Collecting on a Budget ~ Crested China

Goss Crested WareFrom the 1840’s onward, the development of Britain’s railway system gave birth to what was increasingly to become a popular feature of Late Victorian society, the “seaside holiday”, the popularity of which continues unabated to this day. This in turn stimulated the demand for “souvenirs”, and in the 1880’s, the firm of W.H. Goss began to produce a range of miniature porcelain pots in the form of ancient Greek and Roman vases, each emblazoned with the coat-of-arms of the town in question to supply this lucrative market. Such was their popularity, that other companies based in “The Potteries” soon followed suit, and the products of Arcadian, Shelley, Grafton and Willow are today, like Goss, widely collected. Over some forty years, the range of models produced expanded to take in animals, buildings, and, during the later years, following the First World War, items of military interest.

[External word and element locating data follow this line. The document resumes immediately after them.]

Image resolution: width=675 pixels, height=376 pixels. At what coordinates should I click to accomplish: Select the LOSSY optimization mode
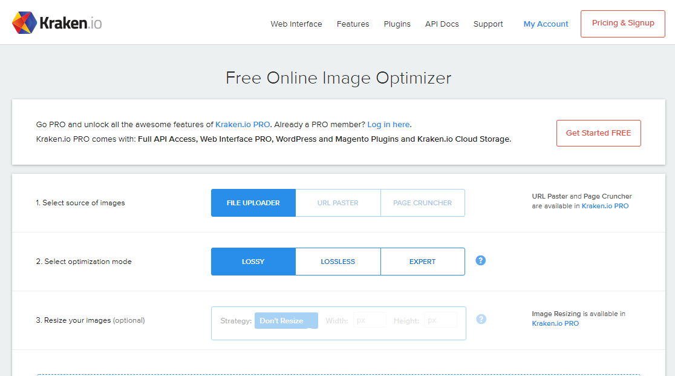253,261
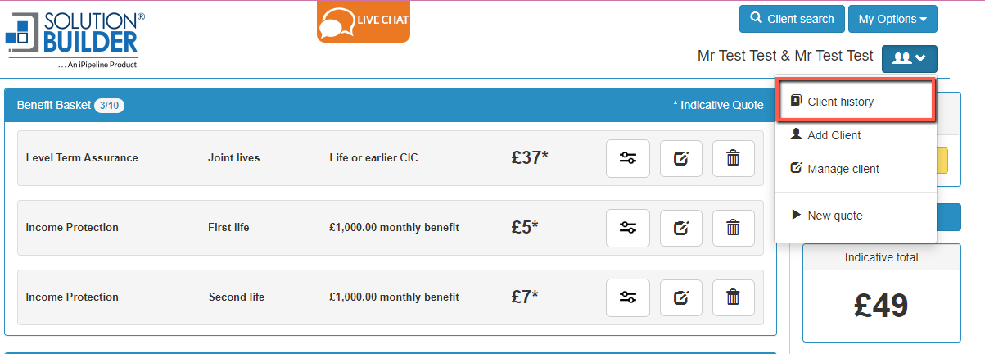Edit First life Income Protection benefit

pyautogui.click(x=681, y=228)
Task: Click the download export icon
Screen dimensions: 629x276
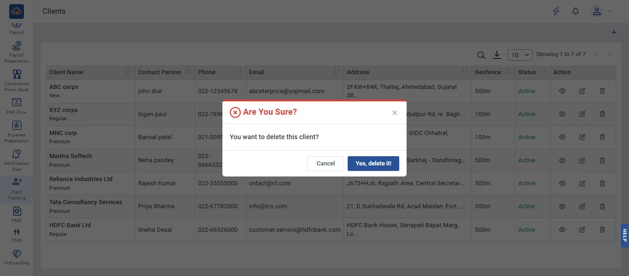Action: 496,55
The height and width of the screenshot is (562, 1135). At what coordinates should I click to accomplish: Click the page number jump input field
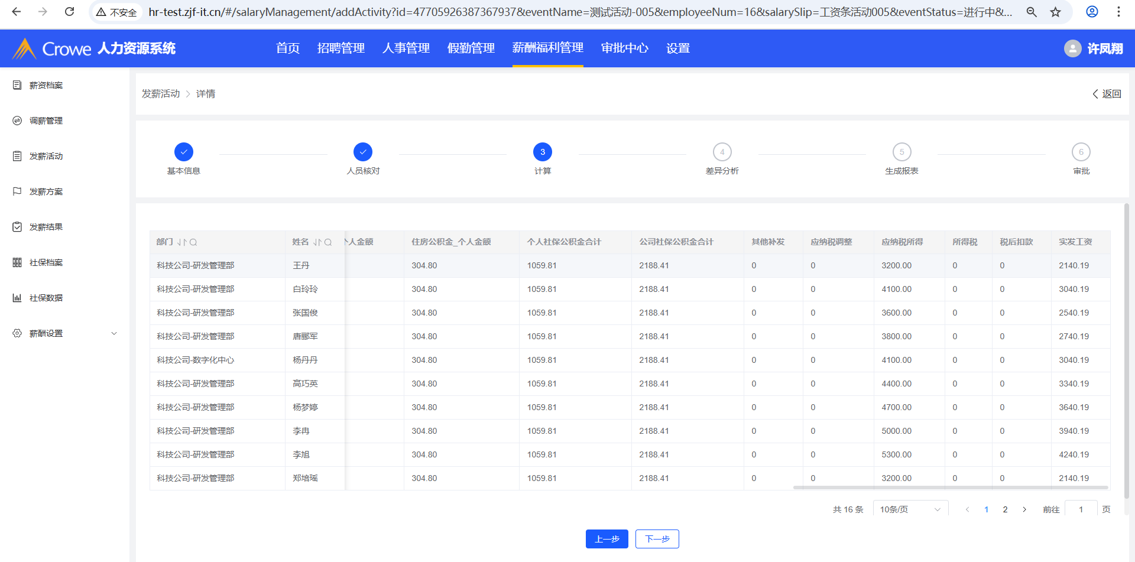[x=1081, y=509]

While it is true that some rare examples change hands for large sums of money, the vast majority of crested ware models can be sourced and purchased without difficulty on a relatively modest budget. Given the wide variety of models produced, it is possible to build a collection around a wide number of themes ~ Coats of arms of a particular city, town or county say, heraldic devices relating to a particular family, or perhaps pieces relating to WW1. Other sought after models include fonts, lighthouses and cottages, some of which however, particularly in the case of Goss, do tend these days to be rather expensive.

As with all collecting, the usual caveats apply ~ Whatever your budget, buy the best that you can afford. Insofar as is possible, stick to buying only perfect pieces, not difficult in this sector as {a} the fine porcelain from which crested ware is manufactured makes cracks and chips easy to spot, and, {b} the generally modest value of individual pieces means that the cost of restoration is rarely worthwhile.